* [Work instruction]: Restate word for word the lines of the entries below, starting with the line that holds "Task: Click the SVP title bar app icon" and ending with the line that holds "Given: Click the Triggers", and no others.

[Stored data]
╔══

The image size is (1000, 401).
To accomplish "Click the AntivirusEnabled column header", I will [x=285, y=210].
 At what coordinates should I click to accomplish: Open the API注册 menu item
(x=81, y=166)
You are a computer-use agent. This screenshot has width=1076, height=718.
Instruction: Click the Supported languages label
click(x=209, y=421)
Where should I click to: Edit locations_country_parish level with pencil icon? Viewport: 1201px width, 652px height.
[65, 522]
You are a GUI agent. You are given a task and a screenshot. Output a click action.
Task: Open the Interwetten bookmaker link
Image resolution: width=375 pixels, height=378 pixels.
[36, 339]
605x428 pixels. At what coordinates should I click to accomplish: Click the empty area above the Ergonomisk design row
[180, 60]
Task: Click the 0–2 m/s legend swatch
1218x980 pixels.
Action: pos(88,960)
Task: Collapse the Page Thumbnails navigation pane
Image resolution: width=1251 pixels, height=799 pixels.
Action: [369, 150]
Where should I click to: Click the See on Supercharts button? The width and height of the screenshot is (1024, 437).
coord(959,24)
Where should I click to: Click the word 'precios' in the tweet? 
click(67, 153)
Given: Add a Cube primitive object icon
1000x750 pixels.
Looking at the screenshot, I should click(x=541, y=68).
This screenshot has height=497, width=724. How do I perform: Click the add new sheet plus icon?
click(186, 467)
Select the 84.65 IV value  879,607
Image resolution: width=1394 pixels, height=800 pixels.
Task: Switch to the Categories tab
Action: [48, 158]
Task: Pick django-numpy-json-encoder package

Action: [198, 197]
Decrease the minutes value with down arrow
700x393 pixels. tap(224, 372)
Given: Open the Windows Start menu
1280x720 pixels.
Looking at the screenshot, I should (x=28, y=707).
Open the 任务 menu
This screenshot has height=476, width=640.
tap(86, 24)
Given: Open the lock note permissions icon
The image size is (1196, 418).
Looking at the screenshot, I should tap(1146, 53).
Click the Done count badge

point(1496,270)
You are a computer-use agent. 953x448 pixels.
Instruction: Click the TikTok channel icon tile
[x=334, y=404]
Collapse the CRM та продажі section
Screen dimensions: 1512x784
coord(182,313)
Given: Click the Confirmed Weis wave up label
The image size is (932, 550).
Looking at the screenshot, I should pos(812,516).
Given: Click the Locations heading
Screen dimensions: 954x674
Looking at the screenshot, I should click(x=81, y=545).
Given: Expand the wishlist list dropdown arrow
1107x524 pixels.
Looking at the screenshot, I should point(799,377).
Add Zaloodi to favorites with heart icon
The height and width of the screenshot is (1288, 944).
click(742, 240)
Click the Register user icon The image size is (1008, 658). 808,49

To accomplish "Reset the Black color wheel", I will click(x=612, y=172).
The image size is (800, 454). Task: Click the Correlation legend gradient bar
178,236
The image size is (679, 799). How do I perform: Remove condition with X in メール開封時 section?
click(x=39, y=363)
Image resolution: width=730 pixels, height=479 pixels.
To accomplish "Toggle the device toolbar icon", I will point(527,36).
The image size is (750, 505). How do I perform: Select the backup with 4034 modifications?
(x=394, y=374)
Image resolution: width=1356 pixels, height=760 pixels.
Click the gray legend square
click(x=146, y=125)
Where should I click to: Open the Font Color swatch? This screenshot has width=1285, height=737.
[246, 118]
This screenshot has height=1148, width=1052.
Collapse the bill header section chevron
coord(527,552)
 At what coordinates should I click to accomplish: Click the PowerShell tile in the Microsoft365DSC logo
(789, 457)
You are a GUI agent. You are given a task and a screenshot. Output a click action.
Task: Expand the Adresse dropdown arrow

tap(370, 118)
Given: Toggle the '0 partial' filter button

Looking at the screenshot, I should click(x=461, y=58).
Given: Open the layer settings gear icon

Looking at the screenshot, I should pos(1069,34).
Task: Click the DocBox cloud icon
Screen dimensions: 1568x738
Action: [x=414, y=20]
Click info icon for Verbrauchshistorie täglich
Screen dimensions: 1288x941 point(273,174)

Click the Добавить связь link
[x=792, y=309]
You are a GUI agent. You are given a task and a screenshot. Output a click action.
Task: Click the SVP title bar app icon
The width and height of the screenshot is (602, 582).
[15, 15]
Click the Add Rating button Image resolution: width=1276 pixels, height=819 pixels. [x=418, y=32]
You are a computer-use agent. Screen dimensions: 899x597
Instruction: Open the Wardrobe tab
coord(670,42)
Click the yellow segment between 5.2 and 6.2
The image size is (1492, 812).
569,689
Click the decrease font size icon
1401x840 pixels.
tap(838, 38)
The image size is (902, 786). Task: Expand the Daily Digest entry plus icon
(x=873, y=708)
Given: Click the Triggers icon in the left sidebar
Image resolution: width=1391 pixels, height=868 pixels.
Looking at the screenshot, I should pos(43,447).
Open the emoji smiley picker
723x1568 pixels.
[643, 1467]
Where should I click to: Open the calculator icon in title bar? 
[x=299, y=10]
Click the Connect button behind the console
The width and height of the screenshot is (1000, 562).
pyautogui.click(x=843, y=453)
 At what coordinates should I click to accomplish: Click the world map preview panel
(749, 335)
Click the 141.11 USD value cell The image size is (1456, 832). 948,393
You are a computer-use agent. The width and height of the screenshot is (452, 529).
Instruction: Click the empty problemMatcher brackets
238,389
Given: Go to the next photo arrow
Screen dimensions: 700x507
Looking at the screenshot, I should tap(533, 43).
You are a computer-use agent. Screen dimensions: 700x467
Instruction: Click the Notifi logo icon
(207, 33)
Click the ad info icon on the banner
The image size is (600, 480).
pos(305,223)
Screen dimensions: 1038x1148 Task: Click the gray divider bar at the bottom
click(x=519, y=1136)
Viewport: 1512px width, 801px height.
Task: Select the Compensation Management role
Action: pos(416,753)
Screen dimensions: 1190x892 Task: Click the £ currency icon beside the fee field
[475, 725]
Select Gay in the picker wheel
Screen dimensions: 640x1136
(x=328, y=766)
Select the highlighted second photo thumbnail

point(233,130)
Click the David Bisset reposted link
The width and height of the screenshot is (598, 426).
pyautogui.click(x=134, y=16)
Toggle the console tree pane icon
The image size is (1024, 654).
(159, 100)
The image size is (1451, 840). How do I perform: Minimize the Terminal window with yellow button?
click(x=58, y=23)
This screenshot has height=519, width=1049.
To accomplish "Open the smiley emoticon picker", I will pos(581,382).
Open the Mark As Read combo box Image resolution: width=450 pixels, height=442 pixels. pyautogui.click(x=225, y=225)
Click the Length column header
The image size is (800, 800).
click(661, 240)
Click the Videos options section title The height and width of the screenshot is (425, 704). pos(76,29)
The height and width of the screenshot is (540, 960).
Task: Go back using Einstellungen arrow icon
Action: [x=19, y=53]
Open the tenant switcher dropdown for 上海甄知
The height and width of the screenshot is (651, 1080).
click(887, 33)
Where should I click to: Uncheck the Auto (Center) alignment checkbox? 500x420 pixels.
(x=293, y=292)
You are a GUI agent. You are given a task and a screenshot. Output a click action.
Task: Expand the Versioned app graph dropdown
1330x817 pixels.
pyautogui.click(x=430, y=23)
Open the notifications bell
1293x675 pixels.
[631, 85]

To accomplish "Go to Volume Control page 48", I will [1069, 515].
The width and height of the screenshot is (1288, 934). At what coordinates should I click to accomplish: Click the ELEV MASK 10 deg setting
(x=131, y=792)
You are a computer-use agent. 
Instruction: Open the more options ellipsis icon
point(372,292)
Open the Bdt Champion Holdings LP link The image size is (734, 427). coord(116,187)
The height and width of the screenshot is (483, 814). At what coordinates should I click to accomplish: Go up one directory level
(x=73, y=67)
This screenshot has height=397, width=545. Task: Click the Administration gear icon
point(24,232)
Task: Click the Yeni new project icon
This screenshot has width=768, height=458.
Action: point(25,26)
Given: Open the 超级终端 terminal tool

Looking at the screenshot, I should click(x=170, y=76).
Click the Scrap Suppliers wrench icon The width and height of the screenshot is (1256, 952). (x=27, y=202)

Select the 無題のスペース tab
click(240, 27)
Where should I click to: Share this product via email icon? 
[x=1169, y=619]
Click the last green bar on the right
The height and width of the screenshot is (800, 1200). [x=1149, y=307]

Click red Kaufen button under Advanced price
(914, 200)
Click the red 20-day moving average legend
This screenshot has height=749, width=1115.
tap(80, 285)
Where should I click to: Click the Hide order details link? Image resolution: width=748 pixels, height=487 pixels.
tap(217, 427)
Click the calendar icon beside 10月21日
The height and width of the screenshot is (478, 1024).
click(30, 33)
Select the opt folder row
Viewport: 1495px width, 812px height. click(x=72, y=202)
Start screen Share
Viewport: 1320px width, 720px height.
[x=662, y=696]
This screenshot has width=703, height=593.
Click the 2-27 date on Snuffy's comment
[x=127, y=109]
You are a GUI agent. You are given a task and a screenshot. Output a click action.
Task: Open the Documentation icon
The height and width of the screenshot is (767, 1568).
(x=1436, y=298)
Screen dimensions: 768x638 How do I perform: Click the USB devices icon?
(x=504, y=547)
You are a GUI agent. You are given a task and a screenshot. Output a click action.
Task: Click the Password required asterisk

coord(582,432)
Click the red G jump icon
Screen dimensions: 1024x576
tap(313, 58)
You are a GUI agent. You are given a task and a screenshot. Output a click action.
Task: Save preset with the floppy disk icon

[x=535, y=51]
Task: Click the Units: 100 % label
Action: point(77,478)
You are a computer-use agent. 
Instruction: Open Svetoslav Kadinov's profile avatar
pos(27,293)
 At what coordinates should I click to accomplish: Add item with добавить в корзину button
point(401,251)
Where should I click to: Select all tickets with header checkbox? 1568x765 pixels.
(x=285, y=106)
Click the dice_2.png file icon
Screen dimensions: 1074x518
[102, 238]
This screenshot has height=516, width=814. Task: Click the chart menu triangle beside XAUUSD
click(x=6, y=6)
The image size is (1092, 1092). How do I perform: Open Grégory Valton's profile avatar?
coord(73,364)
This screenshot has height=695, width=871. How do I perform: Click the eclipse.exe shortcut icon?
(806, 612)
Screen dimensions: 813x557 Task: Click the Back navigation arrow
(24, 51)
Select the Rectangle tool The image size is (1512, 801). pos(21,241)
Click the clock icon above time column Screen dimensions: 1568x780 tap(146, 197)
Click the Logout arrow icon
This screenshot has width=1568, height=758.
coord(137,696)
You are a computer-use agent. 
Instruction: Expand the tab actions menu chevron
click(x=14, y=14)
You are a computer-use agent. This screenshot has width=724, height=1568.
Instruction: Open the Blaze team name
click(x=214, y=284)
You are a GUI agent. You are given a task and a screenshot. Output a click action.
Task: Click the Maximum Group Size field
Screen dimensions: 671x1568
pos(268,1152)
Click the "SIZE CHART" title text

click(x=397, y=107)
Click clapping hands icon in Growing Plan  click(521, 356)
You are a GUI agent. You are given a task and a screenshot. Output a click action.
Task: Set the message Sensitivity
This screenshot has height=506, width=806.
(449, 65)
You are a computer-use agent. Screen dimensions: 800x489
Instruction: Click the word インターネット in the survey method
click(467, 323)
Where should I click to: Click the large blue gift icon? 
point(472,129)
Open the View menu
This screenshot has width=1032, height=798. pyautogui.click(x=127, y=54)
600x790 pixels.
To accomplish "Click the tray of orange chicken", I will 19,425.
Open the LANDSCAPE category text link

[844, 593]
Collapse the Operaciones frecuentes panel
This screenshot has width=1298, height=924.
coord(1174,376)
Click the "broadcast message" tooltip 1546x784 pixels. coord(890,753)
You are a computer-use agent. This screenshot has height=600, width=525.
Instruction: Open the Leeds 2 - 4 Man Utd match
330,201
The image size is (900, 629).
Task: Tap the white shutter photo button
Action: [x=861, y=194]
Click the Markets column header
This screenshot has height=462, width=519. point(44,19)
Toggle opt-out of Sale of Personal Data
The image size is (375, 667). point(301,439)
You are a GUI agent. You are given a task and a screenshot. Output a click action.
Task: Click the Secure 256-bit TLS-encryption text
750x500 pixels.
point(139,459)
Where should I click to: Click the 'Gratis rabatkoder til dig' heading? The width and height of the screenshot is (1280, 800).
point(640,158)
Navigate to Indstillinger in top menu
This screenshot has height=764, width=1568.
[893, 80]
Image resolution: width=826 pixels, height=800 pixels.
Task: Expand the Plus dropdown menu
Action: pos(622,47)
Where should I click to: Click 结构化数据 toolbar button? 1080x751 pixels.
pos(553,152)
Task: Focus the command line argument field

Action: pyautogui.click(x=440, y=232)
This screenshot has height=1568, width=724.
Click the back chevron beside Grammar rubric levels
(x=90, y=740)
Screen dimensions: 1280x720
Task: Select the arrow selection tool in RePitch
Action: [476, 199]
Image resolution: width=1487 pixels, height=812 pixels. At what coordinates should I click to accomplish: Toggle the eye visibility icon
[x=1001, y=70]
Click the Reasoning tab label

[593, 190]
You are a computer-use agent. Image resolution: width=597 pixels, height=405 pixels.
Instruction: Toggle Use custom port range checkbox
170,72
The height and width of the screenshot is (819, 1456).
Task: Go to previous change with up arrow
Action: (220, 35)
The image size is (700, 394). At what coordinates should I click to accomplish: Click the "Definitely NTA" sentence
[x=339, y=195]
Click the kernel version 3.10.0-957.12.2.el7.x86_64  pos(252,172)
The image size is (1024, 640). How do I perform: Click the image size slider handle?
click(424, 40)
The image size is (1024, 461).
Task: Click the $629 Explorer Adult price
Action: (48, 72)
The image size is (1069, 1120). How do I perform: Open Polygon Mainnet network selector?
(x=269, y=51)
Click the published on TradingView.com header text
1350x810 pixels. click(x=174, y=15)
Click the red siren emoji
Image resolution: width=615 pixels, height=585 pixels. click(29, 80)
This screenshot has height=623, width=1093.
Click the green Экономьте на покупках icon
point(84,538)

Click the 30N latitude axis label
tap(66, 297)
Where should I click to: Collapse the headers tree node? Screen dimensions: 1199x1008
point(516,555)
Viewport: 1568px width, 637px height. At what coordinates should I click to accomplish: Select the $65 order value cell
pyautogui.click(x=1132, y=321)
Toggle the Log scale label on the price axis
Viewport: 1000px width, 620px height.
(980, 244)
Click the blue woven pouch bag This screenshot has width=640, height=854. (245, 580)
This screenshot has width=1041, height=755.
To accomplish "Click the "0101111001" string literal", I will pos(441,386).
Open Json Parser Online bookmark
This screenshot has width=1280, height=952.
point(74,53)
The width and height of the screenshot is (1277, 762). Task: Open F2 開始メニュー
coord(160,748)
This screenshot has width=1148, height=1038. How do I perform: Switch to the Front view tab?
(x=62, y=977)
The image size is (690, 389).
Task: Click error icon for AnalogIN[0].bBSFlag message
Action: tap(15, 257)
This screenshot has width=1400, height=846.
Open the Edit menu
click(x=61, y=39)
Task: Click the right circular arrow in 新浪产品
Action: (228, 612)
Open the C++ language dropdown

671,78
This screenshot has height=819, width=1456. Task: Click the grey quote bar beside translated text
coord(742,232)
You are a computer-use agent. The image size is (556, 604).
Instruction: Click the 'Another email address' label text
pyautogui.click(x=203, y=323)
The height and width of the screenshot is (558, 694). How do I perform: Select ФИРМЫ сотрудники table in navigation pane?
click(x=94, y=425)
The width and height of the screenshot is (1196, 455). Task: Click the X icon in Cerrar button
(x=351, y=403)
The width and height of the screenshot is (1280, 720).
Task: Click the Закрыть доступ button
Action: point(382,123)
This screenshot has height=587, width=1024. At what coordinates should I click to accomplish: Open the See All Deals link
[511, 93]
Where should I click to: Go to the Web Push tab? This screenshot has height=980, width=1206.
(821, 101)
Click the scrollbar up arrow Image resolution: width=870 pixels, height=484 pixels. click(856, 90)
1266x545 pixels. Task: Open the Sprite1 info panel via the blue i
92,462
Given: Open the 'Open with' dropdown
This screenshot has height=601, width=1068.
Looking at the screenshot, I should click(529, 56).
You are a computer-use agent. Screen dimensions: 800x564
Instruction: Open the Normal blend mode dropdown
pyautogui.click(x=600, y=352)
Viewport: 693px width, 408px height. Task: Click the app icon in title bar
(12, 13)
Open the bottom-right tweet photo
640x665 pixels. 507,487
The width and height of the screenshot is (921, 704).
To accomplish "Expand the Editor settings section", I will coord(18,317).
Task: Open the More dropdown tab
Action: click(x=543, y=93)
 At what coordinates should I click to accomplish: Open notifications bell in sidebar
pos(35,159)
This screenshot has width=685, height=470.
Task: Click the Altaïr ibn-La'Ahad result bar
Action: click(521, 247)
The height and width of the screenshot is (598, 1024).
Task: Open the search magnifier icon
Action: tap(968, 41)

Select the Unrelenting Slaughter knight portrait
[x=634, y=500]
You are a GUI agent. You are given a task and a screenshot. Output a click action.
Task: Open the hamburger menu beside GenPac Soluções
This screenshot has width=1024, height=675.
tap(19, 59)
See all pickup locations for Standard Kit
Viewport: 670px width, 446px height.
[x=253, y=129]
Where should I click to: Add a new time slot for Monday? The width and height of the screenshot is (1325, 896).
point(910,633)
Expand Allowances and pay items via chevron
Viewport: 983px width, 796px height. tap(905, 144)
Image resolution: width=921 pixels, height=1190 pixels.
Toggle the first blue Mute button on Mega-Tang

╚══

* [Task answer]:
Task: Click the SVP title bar app icon
The width and height of the screenshot is (602, 582).
[15, 15]
Click the Add Rating button Image resolution: width=1276 pixels, height=819 pixels. [x=418, y=32]
You are a computer-use agent. Screen dimensions: 899x597
Instruction: Open the Wardrobe tab
coord(670,42)
Click the yellow segment between 5.2 and 6.2
The image size is (1492, 812).
569,689
Click the decrease font size icon
1401x840 pixels.
tap(838, 38)
The image size is (902, 786). Task: Expand the Daily Digest entry plus icon
(x=873, y=708)
Given: Click the Triggers icon in the left sidebar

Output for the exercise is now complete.